With the Champions Trophy starting in June 2017, Sharma caught a lucky break recovering from the injury just in time to take part in the IPL. Not only did the Mumbai Indians' skipper regain full fitness, he even led Mumbai to their record third IPL crown against Pune in the final.

"The best part that happened to me was IPL started just after I completed my rehab. So while captaining Mumbai Indians and taking those on-field decisions, I couldn't think about what happens if I get injured," Sharma added. 

"And when I was playing for India, my mind became blanks while batting. There was no place for any negativity."

In the recently concluded series against Sri Lanka, the Indian opener played five ODIs and one T20I in which he scored 311 runs as India won all their games. After being runout for a mere four runs in the first match, Sharma came back strong in the second as Lankan spinner Akila Dananjaya was running riot. The Sri Lankan claimed six sclaps in the Kandy ODI, including Sharma's wicket but not before the Indian had scored a 45-ball 54. Even though Dananjaya would go on to trouble the Indians throughout the series, Sharma seems impervious to the spinner, scoring two consecutive hundreds to secure the series.
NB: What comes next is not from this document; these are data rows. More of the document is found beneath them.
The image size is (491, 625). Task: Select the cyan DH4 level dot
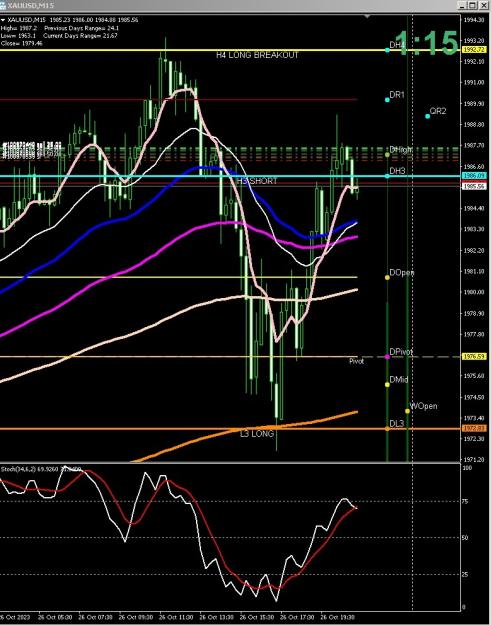pyautogui.click(x=387, y=50)
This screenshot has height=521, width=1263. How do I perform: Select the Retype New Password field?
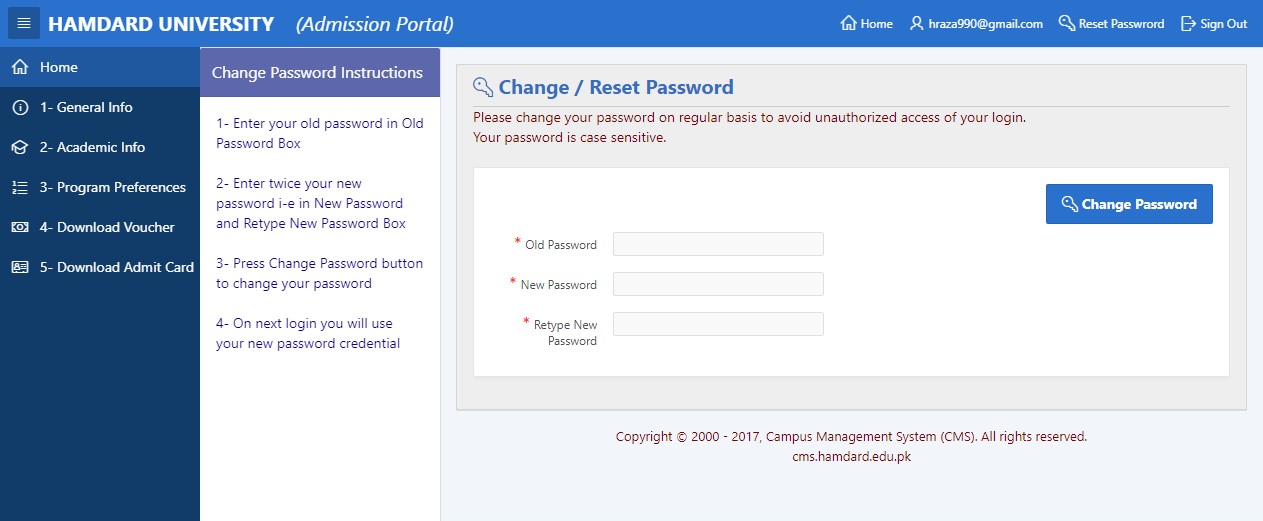pyautogui.click(x=718, y=324)
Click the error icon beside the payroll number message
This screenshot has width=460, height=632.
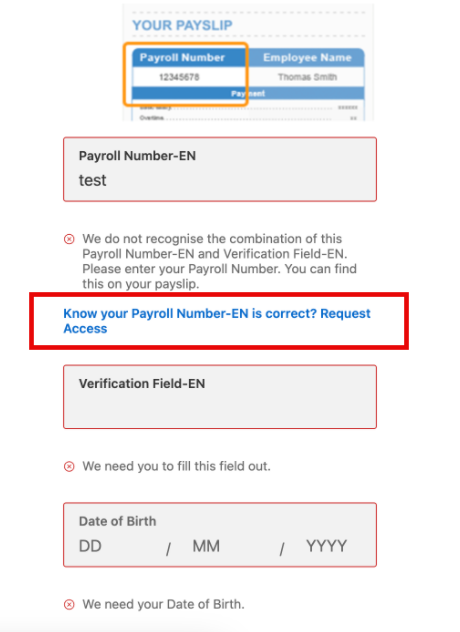69,239
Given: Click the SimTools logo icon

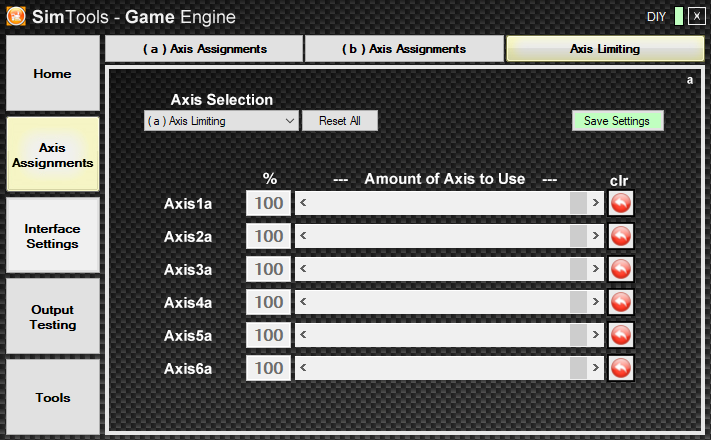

"The half-century was special but I didn't face Dananjaya much during that match. I was out only one over after he was brought into the attack. But in the next two games, I got hundreds and I had no problems playing him," Sharma said.

"I realised that the speed of his googly was on the slower side while leg-breaks were faster. His off-break was easily negotiable. One thing we must know about these 'Mystery Spinners' -- they are bound to bowl loose deliveries and Dananjaya is no different."

India now face a difficult task as they welcome Australia with both teams in contention of replacing South Africa at the top of the ODI rankings. While Sri Lanka did not offer too much resistance, Australia are a whole different monster with quality players in every position.  

"To each his own but my process of preparation is based on conditions, not opposition. It won't be any different when we face Australia," the Indian vice-captain said.

"In international cricket, the core group in most of the teams would remain same. So you know what's expected but they will operate in different conditions which is why the homework about conditions is the key. You need to know the shots you can play on particular pitches, how you want to plan your innings."

The right-handed batsman has played 163 ODIs for India and scored 5737 runs which including 13 centuries and 32 half-centuries. Sharma opined that absence of Mitchell Starc and Josh Hazelwood can affect the chances of the visitors but the experience of IPL can work in their favour.

"Of course, Starc is a quality bowler and his presence makes a difference but most of the Aussie boys have played IPL and are familiar with Indian conditions.

"They are a quality side and we can't take them lightly," Sharma explained.